= Beginning of Section =

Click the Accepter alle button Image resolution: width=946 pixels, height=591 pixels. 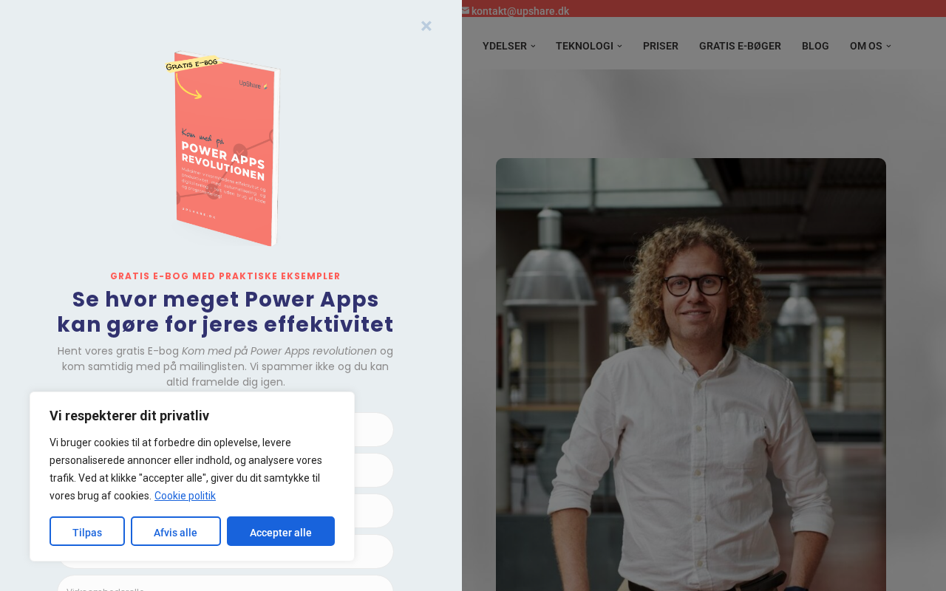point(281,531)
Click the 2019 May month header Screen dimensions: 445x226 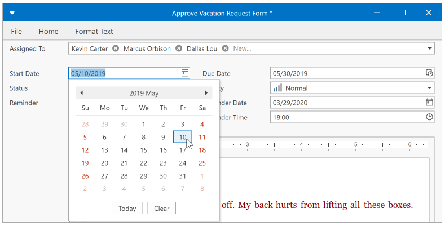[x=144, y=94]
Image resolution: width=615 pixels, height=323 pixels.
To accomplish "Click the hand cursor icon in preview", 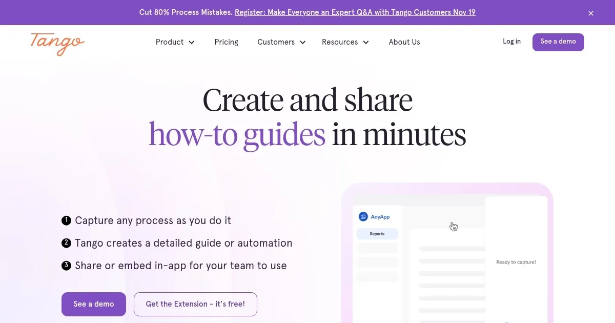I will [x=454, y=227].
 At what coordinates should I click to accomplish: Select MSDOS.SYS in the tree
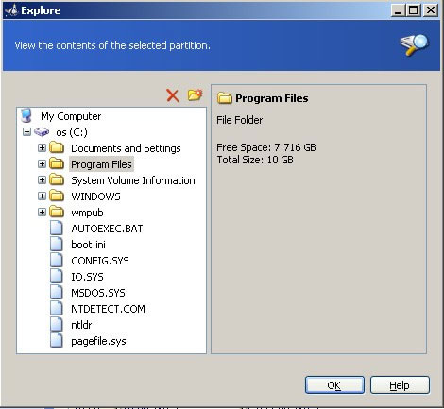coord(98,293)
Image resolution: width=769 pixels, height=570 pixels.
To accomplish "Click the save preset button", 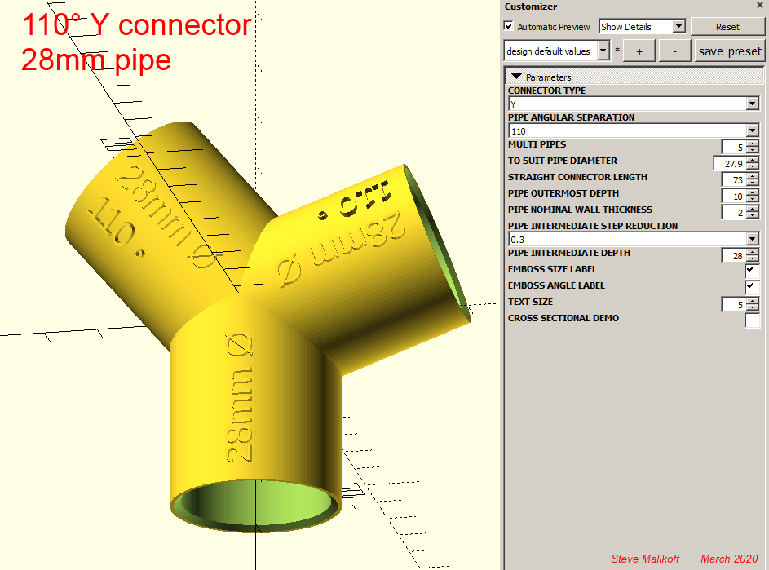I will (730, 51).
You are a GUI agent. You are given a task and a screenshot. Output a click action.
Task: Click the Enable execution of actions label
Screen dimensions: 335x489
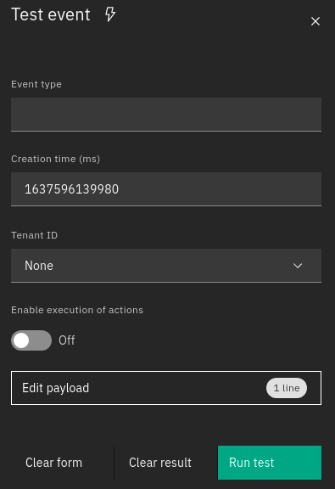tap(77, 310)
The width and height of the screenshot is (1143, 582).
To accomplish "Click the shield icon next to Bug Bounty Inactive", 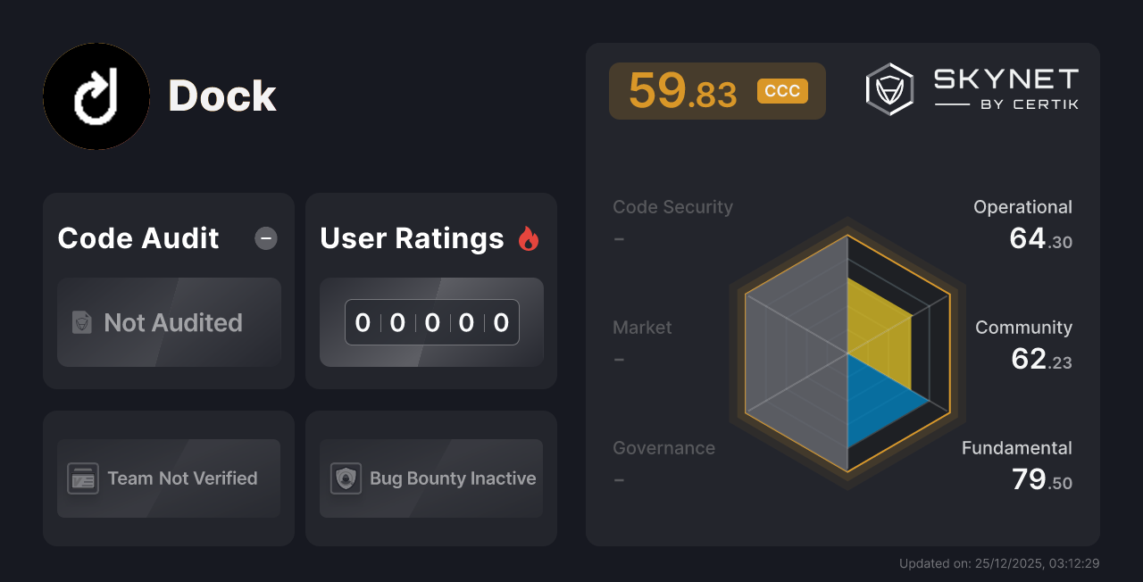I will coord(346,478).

= End of Section =

Exercise requirements: Line count for the word "screenshot": tally the lines of the records above that hold it and give only that figure.

Answer box: 2